List of tasks:
[a] Transcribe the passage of the horror film review that begins with the words "A good backstory" and ends with "Texas Chainsaw Massacre).".
[b] Write the next part of the Amityville film review, picking up after its final sentence.

Selected excerpt:

□ □ □ □

Tagline: From the creators of the original Amityville comes the most terrifying chapter…
Director: Sandor Stern
Writers: John G. Jones, Sandor Stern
Starring: Patty Duke, Jane Wyatt, Fredric Lehne, Lou Hancock, Brandy Gold, Zoe Trilling, Aron Eisenberg, Norman Lloyd
R | 1h 35min | Horror |
What makes a great horror villain?
A good backstory helps, perhaps an incident in a monster’s life that made them a monster, that motivates them to keep on killing year after year, sequel after sequel. Jason Voorhees, for example, was left to drown by negligent camp councillors before magically resurfacing and wreaking bloody vengeance on generations of teens at the infamous Camp Crystal Lake. Other contributing factors are a villain’s appearance (Michael Myers’ iconic mask); an interesting gimmick (Krueger’s dreamworld omnipotence), or the fact that the movie’s plot, however loosely, is tied to real-life events (The Texas Chainsaw Massacre).

□ □ □ □

Material provided:
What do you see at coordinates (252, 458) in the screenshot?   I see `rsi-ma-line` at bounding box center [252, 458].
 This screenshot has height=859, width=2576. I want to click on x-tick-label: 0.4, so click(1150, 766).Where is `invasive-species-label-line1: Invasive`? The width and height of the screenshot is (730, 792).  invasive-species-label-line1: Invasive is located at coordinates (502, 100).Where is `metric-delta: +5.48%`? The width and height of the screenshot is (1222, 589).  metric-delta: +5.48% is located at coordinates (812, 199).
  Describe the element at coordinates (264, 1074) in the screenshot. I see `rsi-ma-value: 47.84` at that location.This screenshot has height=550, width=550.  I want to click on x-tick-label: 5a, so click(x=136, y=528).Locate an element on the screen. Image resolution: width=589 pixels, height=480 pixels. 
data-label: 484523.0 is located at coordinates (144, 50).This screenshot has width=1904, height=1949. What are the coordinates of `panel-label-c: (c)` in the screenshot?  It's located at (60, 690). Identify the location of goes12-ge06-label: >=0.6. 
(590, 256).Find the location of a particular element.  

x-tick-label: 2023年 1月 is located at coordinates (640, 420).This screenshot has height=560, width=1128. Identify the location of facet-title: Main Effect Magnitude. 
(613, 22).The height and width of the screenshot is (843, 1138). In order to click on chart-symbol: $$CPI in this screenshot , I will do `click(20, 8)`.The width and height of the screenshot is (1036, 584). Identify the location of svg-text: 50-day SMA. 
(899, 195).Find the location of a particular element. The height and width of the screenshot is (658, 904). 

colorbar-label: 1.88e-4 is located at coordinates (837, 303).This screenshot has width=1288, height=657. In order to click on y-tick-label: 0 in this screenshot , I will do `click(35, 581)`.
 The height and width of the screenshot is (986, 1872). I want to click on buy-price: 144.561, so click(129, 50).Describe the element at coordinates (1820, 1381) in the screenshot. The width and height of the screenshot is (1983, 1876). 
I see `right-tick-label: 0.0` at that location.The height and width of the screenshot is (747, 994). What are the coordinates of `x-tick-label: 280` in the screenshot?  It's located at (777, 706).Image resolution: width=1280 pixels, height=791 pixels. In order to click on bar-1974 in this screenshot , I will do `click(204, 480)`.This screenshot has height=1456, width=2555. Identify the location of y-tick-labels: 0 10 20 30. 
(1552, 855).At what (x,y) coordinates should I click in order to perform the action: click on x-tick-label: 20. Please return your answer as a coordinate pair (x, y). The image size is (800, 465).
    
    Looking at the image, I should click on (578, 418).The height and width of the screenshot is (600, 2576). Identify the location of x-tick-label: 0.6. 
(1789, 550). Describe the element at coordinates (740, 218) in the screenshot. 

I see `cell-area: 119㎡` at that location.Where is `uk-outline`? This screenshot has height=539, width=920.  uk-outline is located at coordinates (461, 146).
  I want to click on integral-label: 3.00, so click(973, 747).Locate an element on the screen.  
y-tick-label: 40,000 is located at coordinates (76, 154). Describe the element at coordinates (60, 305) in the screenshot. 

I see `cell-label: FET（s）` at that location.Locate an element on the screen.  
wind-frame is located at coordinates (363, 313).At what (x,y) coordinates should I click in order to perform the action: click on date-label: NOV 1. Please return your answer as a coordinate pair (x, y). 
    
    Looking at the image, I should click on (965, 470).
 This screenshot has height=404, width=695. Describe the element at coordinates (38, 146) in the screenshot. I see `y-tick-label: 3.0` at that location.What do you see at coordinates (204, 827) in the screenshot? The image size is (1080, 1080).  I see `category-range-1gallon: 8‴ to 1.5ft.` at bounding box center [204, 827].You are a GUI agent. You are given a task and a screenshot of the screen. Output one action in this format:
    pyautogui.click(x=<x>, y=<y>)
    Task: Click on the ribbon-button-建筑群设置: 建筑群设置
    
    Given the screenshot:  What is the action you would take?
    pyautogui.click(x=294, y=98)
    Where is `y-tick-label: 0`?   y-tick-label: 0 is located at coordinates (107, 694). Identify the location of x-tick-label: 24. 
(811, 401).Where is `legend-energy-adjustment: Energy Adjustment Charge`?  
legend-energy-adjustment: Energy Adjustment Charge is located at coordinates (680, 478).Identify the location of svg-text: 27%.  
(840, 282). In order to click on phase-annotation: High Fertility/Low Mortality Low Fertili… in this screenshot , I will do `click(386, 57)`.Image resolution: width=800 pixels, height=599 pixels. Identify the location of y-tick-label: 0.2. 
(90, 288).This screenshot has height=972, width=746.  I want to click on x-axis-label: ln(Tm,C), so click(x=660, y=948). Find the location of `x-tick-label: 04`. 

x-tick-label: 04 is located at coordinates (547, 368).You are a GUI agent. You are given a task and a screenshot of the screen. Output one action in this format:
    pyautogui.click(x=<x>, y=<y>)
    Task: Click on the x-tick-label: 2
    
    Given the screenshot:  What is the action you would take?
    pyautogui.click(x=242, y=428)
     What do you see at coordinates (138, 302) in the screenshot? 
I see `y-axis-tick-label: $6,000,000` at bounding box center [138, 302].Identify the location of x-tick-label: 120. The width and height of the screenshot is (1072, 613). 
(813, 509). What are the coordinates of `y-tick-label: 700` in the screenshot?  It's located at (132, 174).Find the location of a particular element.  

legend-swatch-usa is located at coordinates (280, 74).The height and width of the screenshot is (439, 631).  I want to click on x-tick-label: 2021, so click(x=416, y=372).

□ □ □ □

Outputs by task:
[a]
A good backstory helps, perhaps an incident in a monster’s life that made them a monster, that motivates them to keep on killing year after year, sequel after sequel. Jason Voorhees, for example, was left to drown by negligent camp councillors before magically resurfacing and wreaking bloody vengeance on generations of teens at the infamous Camp Crystal Lake. Other contributing factors are a villain’s appearance (Michael Myers’ iconic mask); an interesting gimmick (Krueger’s dreamworld omnipotence), or the fact that the movie’s plot, however loosely, is tied to real-life events (The Texas Chainsaw Massacre).

[b]
Back in 1979, The Amityville Horror got most of those elements down to a tee, although this time the villain in question was a seemingly inanimate object. The movie was based on the supposedly real-life experience of the Lutz family, who spent a total of 28 days in what has been dubbed ‘America’s most haunted house’, a time when they claimed they were tormented by a malevolent spirit beset on banishing them from the property. 13 months earlier, the house in Long Island, New York had been the site of a mass murder, and as well as oozing walls and a hidden red room in the basement, the family’s priest claimed he was ordered from the house by a mysterious voice telling him to ‘Get out!’.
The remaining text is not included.